Among the records that follow, find each line holding the word "computer" and copy it.

MATERIAL PROVIDED section start

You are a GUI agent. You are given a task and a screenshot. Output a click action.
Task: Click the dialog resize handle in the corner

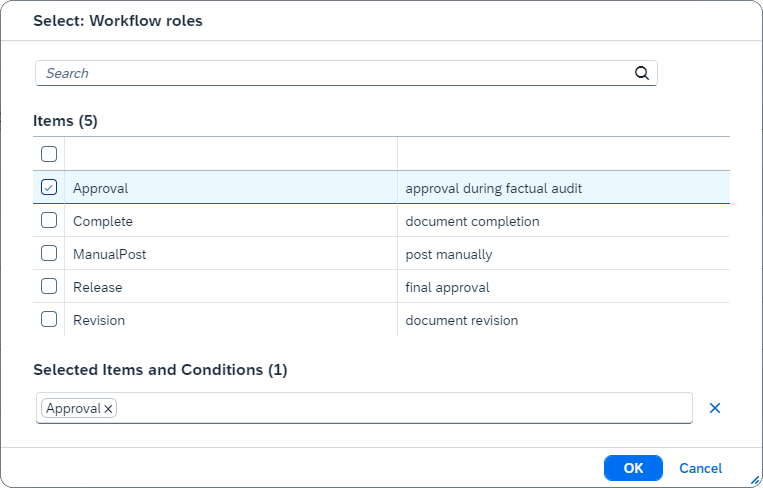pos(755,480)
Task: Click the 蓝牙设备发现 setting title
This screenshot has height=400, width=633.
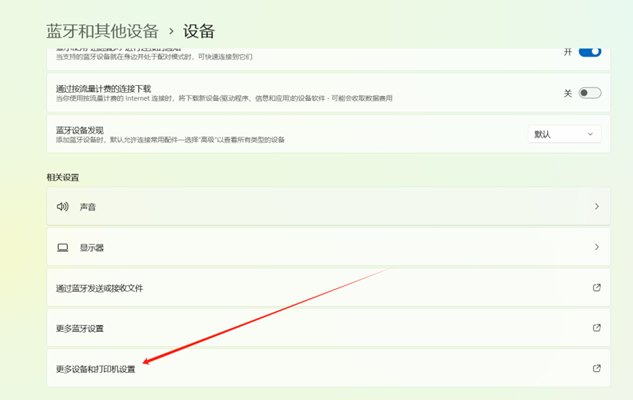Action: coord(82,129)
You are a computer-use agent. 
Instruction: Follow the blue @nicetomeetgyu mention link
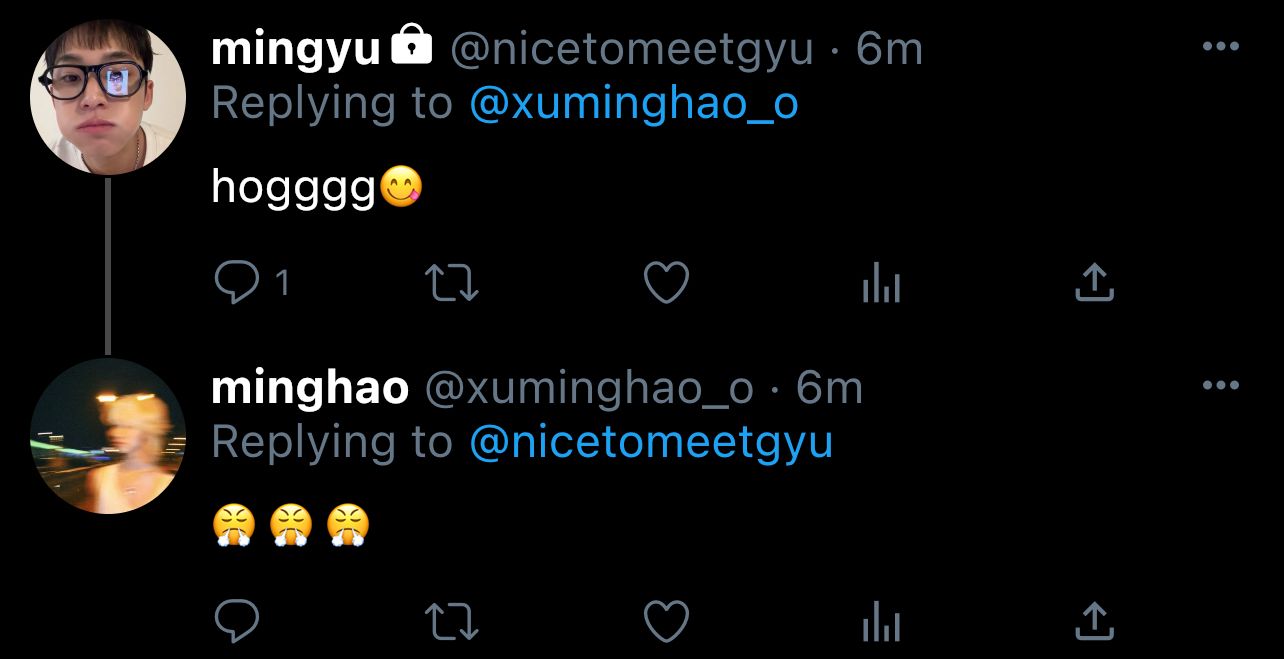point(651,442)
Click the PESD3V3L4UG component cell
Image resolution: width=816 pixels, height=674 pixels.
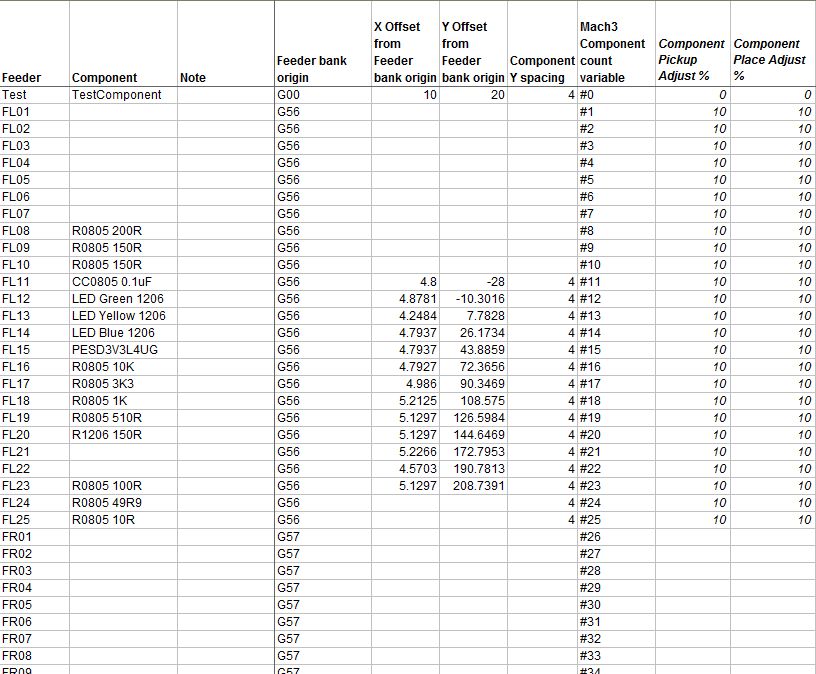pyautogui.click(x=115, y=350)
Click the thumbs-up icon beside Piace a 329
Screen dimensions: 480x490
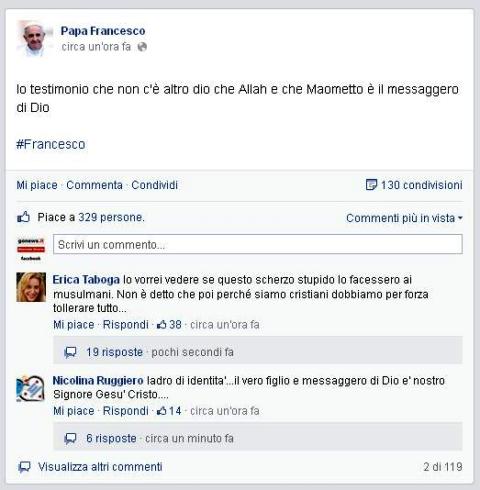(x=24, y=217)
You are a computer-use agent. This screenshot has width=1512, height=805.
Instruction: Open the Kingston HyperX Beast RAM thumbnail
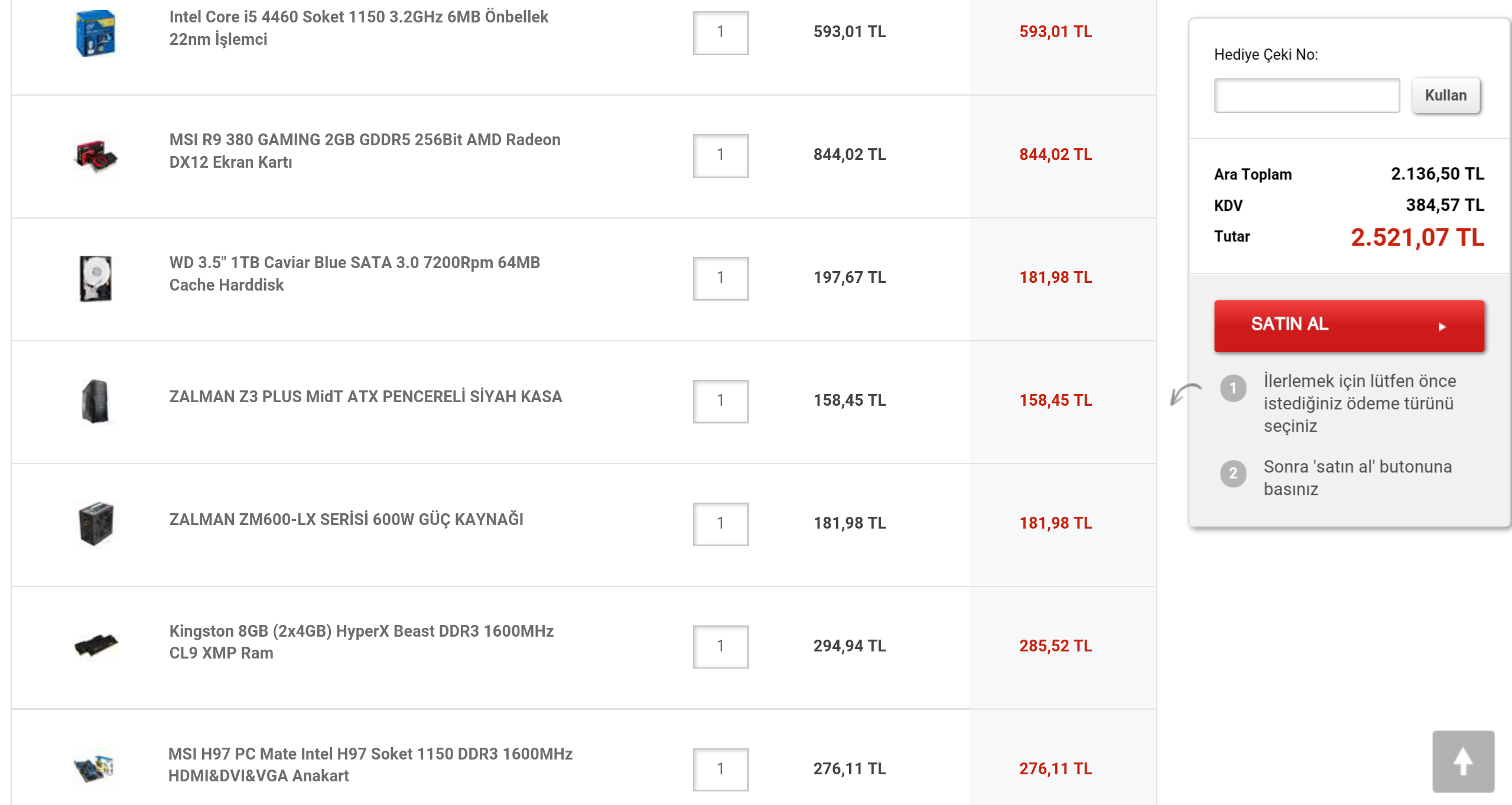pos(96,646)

MATERIAL PROVIDED section end

OUTPUT FOR THIS TASK:
You are a computer-use agent. 
You are a computer-use agent. This screenshot has width=1512, height=805.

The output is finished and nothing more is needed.